- **QUESTIONS ON THE MATERIAL**:
1. Which ica-ica-lazy command does the cwl-ica stories page use to find the workflow ID that created the output directory?
2. Write the next part of the cwl-ica stories page, picking up after its final line.

- **SOURCE EXTRACT**:
------------
Skip to content

Stories

Alexis Lucattini edited this page Nov 17, 2021 · 16 revisions

Stories

This is a 'growing' collection of day-to-day use cases where cwl-ica and ica-ica-lazy can help Some experience of ica-ica-lazy and cwl-ica is expected by the reader in this section.

Story 1: Debugging a rogue sample by tinkering parameters

Background:

You've been given the task of inspecting an output vcf that just doesn't quite look right,
and have been tasked with re-running the variant calling workflow albeit with some alternative parameters.
The input and output data sit in the production project which you have read-only access to, and you would like to re-run the workflow in the development project (a linked project to development_workflows). The workflow name is dragen-somatic-pipeline and the version is 3.9.3.
The output data is in:
gds://production/analysis_data/SBJ01051/L2101235_L2101224/tumor_normal/2021-11-06__06-30-12/SBJ01051/

Step 1: Determining the workflow ID.

We can use the command gds-blame from ica-ica-lazy to determine the workflow id that created the output directory.

ica-context-switcher --project-name production --scope read-only
gds-blame --gds-path gds://production/analysis_data/SBJ01051/L2101235_L2101224/tumor_normal/2021-11-06__06-30-12/SBJ01051/

From this we can confirm that workflow run id wfr.1a4523f298d746249187ff1b5ace7b8f was responsible for this output.

We can see the inputs to this workflow with the following command:

ica workflows runs get --output-format=json wfr.1a4523f298d746249187ff1b5ace7b8f | \
jq --raw-output '.input | fromjson'

To replicate this workflow we need to copy over the fastq data into the development project.

Let's go ahead and do that now!

Step 2: Migrating data over to the development project

We can use the command gds-migrate from ica-ica-lazy to copy the data over to the development project.
Because we need to be in two-contexts at once here, gds-migrate will handle our tokens this time (we don't need to be in any particular context to launch this command).

🚧

The command below will copy all fastqs in this directory over to the development project. Currently looking into regex support so that only certain files are copied over.

gds-migrate \
  --src-project production \
  --src-path gds://production/primary_data/211104_A00130_0181_AHWC25DSX2/WGS_TsqNano/ \
  --dest-project development \
  --dest-path gds://development/debugging/211104_A00130_0181_AHWC25DSX2/WGS_TsqNano/input-fastqs/

You will see a task id (starting with trn.). You can use the command below to determine if your task has completed.

ica tasks runs get trn.... --output-format=json | \
jq --raw-output '.status'

Step 3: Replicating the workflow

We can use the create-workflow-submission-template subcommand to mimic the inputs to the workflow run we found in step 1.

cwl-ica create-workflow-submission-template \
  --workflow-path workflows/dragen-somatic-pipeline/3.9.3/dragen-somatic-pipeline__3.9.3.cwl \
  --prefix debug-sample-SBJ01051 \
  --project development_workflows \
  --launch-project development \
  --ica-workflow-run-instance-id wfr.1a4523f298d746249187ff1b5ace7b8f \
  --ignore-workflow-id-mismatch

This will create the output files:

  • debug-sample-SBJ01051.template.yaml
  • debug-sample-SBJ01051.launch.sh

Phoa, quite a lot to unpack there, let's break down the parameters a little:

  • workflow-path: Path to the cwl workflow used in original run
  • prefix: The prefix for the output files, also used as the name of the workflow run.
------------
(Collected data)

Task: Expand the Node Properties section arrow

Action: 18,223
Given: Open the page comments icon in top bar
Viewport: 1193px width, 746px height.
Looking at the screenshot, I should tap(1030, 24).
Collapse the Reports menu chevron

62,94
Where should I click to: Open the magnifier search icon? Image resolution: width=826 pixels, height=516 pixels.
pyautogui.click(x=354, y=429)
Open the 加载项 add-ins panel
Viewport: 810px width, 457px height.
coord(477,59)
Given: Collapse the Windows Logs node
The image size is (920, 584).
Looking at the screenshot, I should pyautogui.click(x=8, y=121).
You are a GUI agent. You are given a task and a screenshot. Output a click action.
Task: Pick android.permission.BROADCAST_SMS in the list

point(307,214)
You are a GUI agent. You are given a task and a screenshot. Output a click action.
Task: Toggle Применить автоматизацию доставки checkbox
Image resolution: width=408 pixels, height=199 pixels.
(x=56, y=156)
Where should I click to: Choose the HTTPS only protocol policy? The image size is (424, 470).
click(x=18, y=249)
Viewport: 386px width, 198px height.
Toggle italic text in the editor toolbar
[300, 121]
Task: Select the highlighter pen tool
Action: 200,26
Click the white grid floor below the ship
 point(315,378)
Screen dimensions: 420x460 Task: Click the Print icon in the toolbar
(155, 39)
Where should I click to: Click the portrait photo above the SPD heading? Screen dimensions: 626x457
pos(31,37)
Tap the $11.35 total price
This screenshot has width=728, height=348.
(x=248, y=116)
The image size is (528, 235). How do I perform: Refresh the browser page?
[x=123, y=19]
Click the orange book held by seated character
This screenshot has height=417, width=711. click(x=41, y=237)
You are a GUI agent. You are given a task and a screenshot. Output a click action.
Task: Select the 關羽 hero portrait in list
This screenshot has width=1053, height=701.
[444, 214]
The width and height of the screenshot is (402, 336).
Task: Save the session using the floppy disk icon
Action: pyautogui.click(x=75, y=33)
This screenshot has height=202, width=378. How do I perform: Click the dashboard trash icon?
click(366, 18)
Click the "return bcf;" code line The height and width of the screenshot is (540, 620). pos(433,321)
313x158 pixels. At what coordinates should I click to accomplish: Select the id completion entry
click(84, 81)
------------
- **ANSWERS PER TASK**:
1. gds-blame

2.
  • project: The project that the workflow we wish to launch is registered in
  • launch-project: The linked-project to the 'project' parameter that we wish to launch the workflow from.
  • ica-workflow-run-instance-id: The workflow run id that has the parameters we wish to copy
  • ignore-workflow-id-mismatch: Ignore differences between workflow id in 'ica-workflow-run-instance-id' parameter and workflow id in 'project'.
    • Needed for when the project we launched from is different to the project the template run instance is from (in this case production_workflows).

Step 4: Updating our inputs

I would highly recommend using an IDE for this section

Let's go through and find-and-replace our gds-path inputs in debug-sample-SBJ01051.template.yaml:

  • Replace gds://production/primary_data/211104_A00130_0181_AHWC25DSX2/WGS_TsqNano/
  • With gds://development/debugging/211104_A00130_0181_AHWC25DSX2/WGS_TsqNano/input-fastqs/

Replace our reference tar ball:

  • Replace: gds://production/reference-data/dragen_hash_tables/v8/hg38/altaware-cnv-anchored/hg38-v8-altaware-cnv-anchored.tar.gz
  • With gds://development/reference-data/dragen_hash_tables/v8/hg38/altaware-cnv-anchored/hg38-v8-altaware-cnv-anchored.tar.gz

Tinker with any additional parameters (you may need to 'uncomment' some lines to do this).

Step 5: Updating our engine parameters

Let's set the workDirectory and outputDirectory engine parameters for this workflow.

Step 6: Check parameters are sound

Let's go ahead and use the ica-check-cwl-inputs from ica-ica-lazy to make sure all of our input files exist and all input names are consistent with the workflow version registered on ICA.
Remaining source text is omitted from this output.